Created 06-16-2016 10:01 AM
Hi experts,
I'm trying to do some data transformations (simple) in my text files using Apache Pig. I've 80 text files in my HDFS and I want to add a new column based on filnename. I test the code for to only one text file and works fine. But when I put the code reading all the files it don't do the job (it stays 0% at long time). Here is my code: A = LOAD '/user/data' using PigStorage(' ','-tagFile')
STORE A INTO '/user/data/Data_Transformation/SourceFiles' USING PigStorage(' '); In your opinion, Pig are the best way to this? Thanks!!

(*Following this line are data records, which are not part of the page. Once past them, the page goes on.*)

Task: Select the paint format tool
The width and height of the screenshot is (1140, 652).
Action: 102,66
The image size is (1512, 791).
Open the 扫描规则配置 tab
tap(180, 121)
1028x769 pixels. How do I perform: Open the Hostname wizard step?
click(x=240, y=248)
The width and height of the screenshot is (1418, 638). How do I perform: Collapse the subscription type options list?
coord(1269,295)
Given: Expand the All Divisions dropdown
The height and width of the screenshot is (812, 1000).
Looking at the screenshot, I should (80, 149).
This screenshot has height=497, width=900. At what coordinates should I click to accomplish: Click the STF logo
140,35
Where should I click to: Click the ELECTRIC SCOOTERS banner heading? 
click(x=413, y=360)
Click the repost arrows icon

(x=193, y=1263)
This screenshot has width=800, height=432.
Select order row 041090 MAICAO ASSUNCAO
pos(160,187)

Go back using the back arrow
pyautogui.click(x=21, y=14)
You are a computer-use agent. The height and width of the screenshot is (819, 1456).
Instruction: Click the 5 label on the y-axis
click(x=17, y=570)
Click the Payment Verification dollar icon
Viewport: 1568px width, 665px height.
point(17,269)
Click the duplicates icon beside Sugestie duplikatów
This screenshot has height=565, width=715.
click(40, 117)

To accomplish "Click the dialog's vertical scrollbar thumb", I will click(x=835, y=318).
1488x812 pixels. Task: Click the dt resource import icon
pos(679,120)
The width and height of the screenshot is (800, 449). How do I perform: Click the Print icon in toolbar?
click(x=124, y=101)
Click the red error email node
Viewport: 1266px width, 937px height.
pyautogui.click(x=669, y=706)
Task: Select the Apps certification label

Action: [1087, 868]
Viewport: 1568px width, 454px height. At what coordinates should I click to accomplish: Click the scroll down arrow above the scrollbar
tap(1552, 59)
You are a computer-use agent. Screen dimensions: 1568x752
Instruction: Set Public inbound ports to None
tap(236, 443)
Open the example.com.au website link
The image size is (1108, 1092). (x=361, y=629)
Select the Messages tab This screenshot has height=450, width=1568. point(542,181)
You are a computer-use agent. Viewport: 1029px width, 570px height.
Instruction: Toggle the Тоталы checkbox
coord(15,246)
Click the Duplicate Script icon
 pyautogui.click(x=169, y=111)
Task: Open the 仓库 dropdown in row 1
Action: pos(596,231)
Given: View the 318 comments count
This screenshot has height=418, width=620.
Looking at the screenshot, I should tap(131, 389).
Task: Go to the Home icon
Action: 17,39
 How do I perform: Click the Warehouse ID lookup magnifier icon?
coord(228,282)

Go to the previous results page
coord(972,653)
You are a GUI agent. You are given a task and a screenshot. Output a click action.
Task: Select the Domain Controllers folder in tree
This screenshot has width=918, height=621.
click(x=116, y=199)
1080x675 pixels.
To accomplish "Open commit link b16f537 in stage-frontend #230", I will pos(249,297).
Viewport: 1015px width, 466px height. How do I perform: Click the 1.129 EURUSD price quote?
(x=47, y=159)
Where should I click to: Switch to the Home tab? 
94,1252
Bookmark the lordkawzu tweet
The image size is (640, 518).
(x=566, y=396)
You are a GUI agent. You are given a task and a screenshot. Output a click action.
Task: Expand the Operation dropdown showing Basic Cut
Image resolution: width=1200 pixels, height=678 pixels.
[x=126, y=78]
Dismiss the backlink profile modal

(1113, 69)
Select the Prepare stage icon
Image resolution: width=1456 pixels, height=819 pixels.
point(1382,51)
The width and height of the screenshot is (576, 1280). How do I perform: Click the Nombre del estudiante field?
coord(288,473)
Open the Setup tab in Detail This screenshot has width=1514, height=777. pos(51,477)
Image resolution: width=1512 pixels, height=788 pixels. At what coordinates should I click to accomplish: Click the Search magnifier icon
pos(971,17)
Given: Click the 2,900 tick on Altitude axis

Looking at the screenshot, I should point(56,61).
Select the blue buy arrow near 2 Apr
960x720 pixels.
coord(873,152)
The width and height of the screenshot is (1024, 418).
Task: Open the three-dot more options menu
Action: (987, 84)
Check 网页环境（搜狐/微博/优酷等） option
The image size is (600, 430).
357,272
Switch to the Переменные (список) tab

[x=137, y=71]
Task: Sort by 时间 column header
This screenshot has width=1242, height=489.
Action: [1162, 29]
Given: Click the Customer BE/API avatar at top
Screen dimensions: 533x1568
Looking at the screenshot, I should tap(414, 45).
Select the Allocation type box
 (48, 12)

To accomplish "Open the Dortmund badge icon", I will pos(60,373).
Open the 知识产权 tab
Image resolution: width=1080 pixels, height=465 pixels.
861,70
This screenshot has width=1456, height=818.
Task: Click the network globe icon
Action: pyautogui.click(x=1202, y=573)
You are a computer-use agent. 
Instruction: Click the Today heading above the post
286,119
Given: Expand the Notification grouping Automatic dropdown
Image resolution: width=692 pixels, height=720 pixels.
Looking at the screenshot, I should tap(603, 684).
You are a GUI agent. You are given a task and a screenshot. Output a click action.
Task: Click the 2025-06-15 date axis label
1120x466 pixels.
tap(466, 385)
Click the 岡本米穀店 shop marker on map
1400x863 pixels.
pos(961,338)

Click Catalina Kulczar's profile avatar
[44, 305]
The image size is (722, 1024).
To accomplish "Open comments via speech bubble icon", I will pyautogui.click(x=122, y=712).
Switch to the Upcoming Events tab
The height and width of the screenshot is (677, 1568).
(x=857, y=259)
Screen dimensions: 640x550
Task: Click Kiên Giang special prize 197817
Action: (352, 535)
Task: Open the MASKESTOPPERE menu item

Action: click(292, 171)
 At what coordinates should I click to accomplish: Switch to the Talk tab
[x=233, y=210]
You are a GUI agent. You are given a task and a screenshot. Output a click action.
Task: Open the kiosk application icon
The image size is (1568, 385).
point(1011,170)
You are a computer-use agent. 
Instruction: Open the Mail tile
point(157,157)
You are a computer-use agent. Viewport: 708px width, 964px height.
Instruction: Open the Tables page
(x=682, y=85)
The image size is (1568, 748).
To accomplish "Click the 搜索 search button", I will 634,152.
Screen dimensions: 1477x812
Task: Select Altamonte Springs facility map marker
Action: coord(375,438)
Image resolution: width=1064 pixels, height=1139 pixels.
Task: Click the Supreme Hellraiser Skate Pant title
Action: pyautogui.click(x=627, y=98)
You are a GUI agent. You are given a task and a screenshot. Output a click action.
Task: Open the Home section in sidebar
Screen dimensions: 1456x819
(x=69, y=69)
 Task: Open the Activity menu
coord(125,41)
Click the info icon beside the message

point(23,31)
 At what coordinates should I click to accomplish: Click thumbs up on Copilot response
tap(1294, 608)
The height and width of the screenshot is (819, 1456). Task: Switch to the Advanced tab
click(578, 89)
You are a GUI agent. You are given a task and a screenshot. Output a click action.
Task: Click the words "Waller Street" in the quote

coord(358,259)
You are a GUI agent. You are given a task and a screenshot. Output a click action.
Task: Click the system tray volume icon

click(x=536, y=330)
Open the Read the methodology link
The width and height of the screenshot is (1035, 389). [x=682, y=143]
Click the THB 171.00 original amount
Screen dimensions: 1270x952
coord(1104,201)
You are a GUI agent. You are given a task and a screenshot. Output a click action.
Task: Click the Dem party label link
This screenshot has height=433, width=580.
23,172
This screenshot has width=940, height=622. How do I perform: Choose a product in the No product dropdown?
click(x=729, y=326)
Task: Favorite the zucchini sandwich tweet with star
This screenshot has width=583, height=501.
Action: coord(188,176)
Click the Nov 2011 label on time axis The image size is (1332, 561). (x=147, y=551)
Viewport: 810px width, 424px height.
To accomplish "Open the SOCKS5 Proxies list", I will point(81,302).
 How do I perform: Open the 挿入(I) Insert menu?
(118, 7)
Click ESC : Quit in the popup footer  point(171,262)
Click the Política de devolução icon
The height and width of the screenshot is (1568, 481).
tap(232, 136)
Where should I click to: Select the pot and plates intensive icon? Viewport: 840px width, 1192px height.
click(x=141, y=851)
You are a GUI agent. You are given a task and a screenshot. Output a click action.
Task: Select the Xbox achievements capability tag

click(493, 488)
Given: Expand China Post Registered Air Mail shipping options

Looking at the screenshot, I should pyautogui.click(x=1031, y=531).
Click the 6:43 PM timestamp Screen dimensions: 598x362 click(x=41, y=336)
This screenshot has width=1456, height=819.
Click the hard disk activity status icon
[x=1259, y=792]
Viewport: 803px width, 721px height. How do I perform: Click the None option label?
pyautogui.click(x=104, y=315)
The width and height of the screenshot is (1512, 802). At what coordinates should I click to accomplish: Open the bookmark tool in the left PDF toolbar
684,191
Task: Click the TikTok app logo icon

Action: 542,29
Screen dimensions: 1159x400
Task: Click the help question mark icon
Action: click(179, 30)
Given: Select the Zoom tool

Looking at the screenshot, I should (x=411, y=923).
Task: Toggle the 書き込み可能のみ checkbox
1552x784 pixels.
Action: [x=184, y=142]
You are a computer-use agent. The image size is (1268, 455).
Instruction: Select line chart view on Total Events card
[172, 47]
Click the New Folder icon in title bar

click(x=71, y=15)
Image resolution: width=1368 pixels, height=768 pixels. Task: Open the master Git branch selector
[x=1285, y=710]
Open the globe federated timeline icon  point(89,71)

Created 07-19-2016 03:20 PM
I agree with the notes identified in the comments section between you and @Benjamin Leonhardi that the gotcha is the zip files. http://stackoverflow.com/questions/17200731/pig-tagsource-doesnt-work-with-multiple-files suggests that you can set pig.splitCombination to false to get over the hump that you may be running multiple files in a single mapper.
That said, I did a simple test on the 2.4 Sandbox having three files (named file1.txt, file2.txt and file3.txt) with the following contents.
a,b,c a,b,c a,b,c
I then ran the following simple script (tried it with MR as well as Tez as the execution engine).
a = LOAD '/user/maria_dev/multFiles' using PigStorage(' ','-tagFile'); DUMP a;
And I got the following (expected) output.
(file1.txt,a,b,c) (file1.txt,a,b,c) (file1.txt,a,b,c) (file2.txt,a,b,c) (file2.txt,a,b,c) (file2.txt,a,b,c) (file3.txt,a,b,c) (file3.txt,a,b,c) (file3.txt,a,b,c)
Good luck!
Created 06-16-2016 10:50 AM
What does happen in the Yarn resource manager? Do you see 80 mappers in the yarn application that is kicked off? Have a look in the logs of one of them to see what is going on.
Created 06-16-2016 03:17 PM
No, only one 😞 I put the files into 2 zipped files now. Don't know if I will get a better performance in doing this...
Created 06-16-2016 10:18 PM
If the files are small pig will group them together. you could disable that if you wanted to. Now if you zip them each zipped file will have one mapper ( you mean GZ not zip I hope the latter will not work ), since they cannot be split.
Anyway if he groups them into one map task it sounds like they are not too big so the question is why they take so long. I would still look into Resourcem,anager logs and see what is going on. You can see how many bytes go in and out of each mapper and look in logs for what is going on.
Created 06-17-2016 09:47 AM
Thanks Benjamin for your support 🙂 When you speak to Resource Manager, are you talking about Job Browser, to see the logs?
Created 07-19-2016 03:20 PM
I agree with the notes identified in the comments section between you and @Benjamin Leonhardi that the gotcha is the zip files. http://stackoverflow.com/questions/17200731/pig-tagsource-doesnt-work-with-multiple-files suggests that you can set pig.splitCombination to false to get over the hump that you may be running multiple files in a single mapper.
That said, I did a simple test on the 2.4 Sandbox having three files (named file1.txt, file2.txt and file3.txt) with the following contents.
a,b,c a,b,c a,b,c
I then ran the following simple script (tried it with MR as well as Tez as the execution engine).
a = LOAD '/user/maria_dev/multFiles' using PigStorage(' ','-tagFile'); DUMP a;
And I got the following (expected) output.
(file1.txt,a,b,c) (file1.txt,a,b,c) (file1.txt,a,b,c) (file2.txt,a,b,c) (file2.txt,a,b,c) (file2.txt,a,b,c) (file3.txt,a,b,c) (file3.txt,a,b,c) (file3.txt,a,b,c)
Good luck!